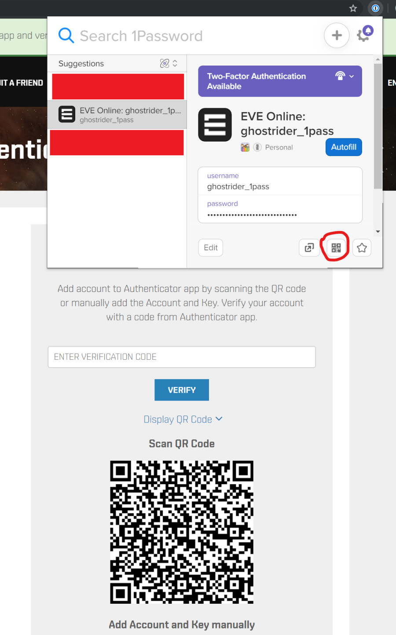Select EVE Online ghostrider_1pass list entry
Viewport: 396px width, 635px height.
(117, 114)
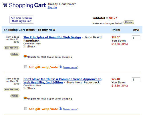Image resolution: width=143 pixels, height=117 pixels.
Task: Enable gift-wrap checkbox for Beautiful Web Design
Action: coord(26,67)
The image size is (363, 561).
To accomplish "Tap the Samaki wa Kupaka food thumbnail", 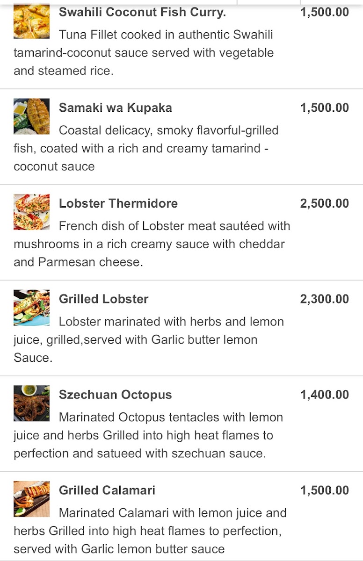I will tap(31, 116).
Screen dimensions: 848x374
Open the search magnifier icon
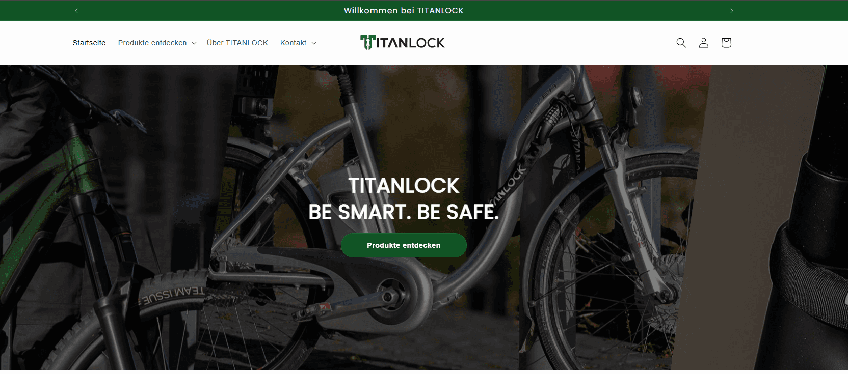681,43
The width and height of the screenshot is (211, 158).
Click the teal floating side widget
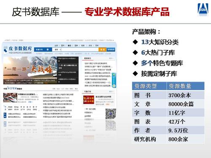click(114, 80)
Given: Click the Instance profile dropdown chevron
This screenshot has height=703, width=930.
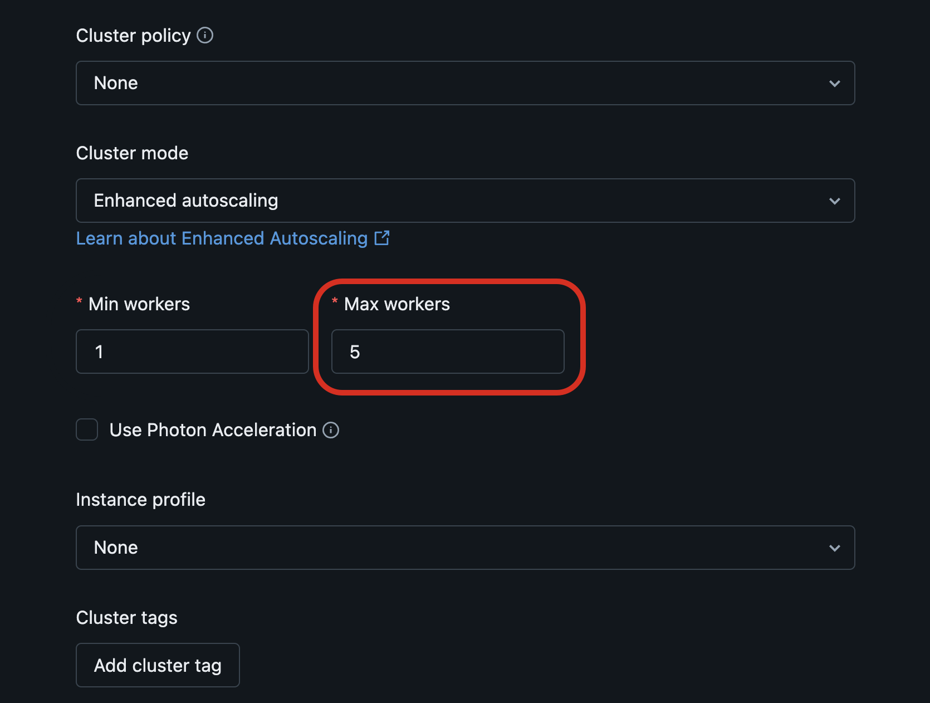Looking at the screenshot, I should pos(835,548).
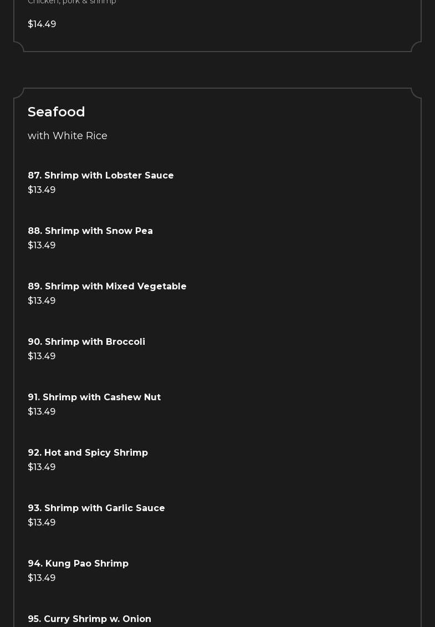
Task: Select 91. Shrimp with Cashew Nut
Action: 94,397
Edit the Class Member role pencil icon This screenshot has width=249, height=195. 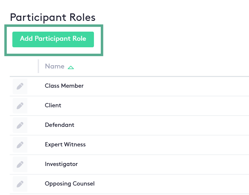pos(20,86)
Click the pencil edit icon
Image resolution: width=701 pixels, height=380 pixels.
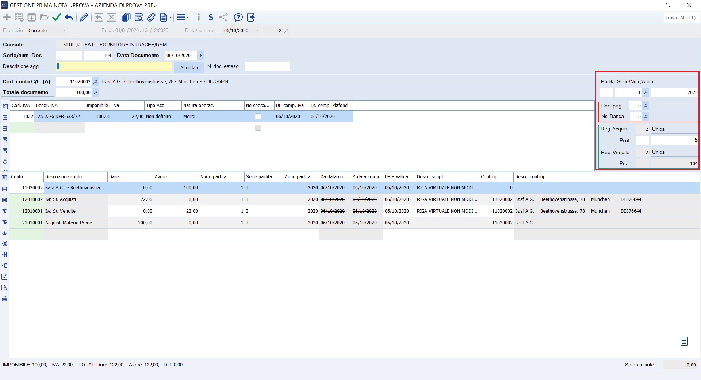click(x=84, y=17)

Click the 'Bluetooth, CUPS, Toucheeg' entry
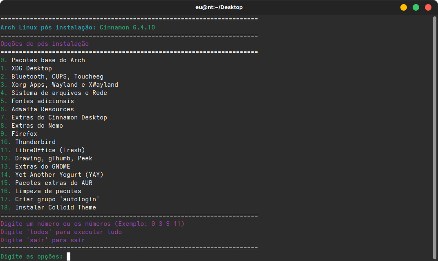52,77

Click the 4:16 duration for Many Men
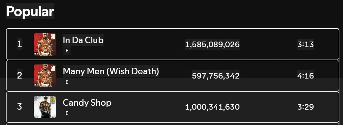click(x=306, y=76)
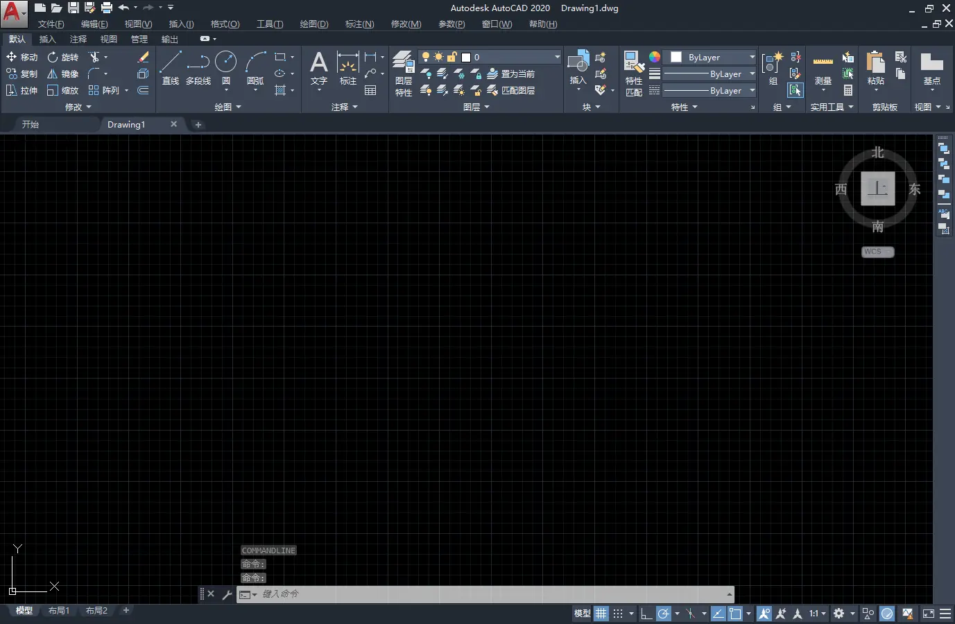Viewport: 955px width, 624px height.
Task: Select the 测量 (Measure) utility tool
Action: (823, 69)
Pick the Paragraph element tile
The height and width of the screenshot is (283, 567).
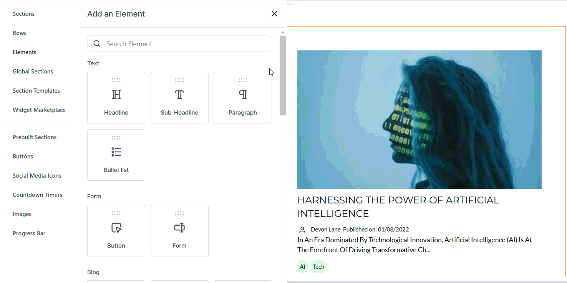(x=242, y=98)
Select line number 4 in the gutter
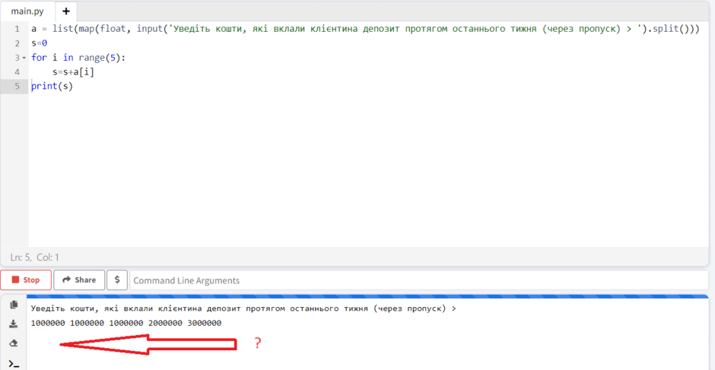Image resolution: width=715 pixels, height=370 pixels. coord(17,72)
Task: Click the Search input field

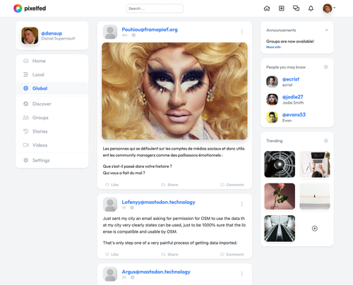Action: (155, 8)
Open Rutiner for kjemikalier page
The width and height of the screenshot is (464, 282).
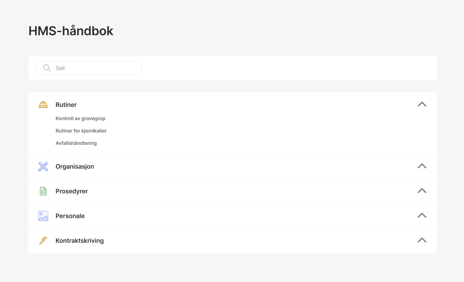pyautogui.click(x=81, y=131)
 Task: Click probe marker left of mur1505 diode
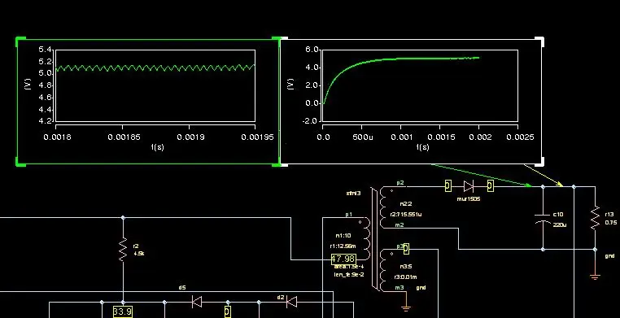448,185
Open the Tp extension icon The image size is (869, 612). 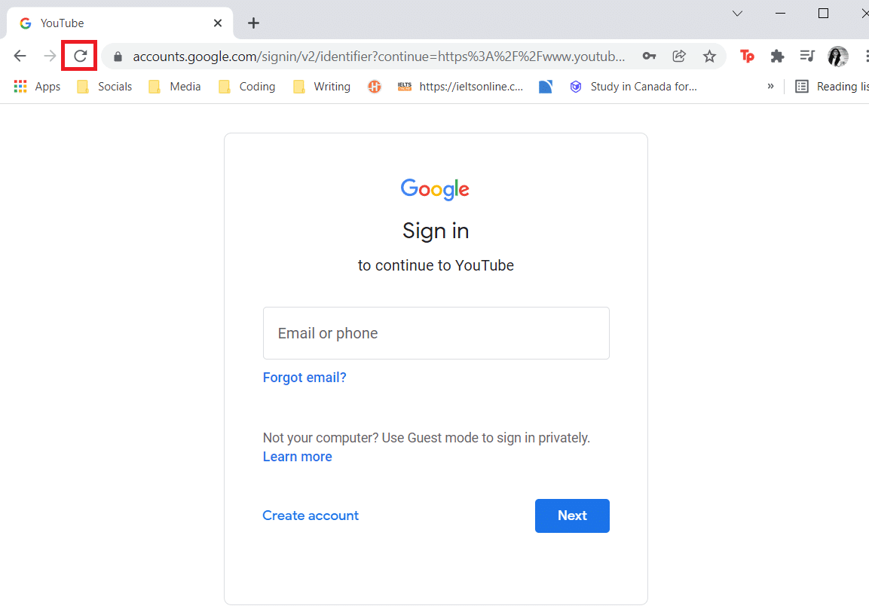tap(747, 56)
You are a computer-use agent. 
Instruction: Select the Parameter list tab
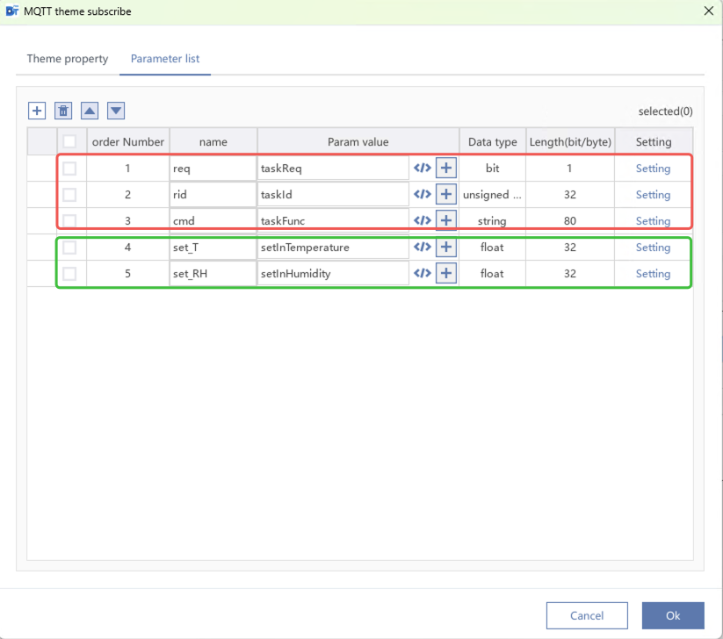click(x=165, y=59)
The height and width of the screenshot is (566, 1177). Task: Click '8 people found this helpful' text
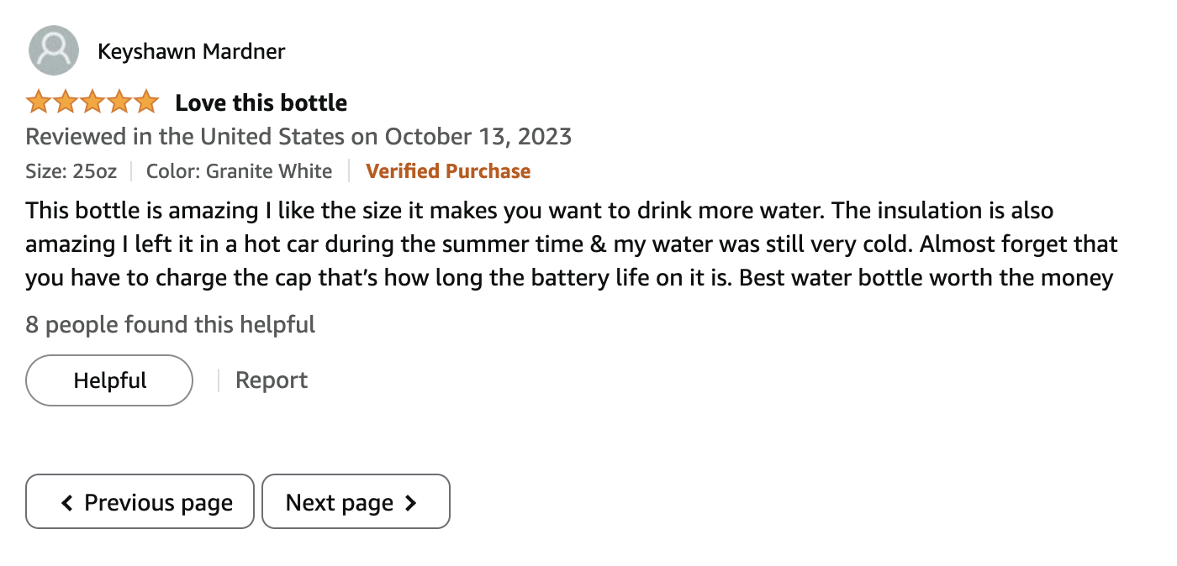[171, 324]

◆ Exercise prompt: Locate "Instruction: Select the Parameter list tab" in the entries above. Copy, exactly and only, the lines from that line to the end, leaving out the pictures.

◆ Written answer:
Instruction: Select the Parameter list tab
click(x=165, y=59)
The height and width of the screenshot is (566, 1177). Task: Click '8 people found this helpful' text
[171, 324]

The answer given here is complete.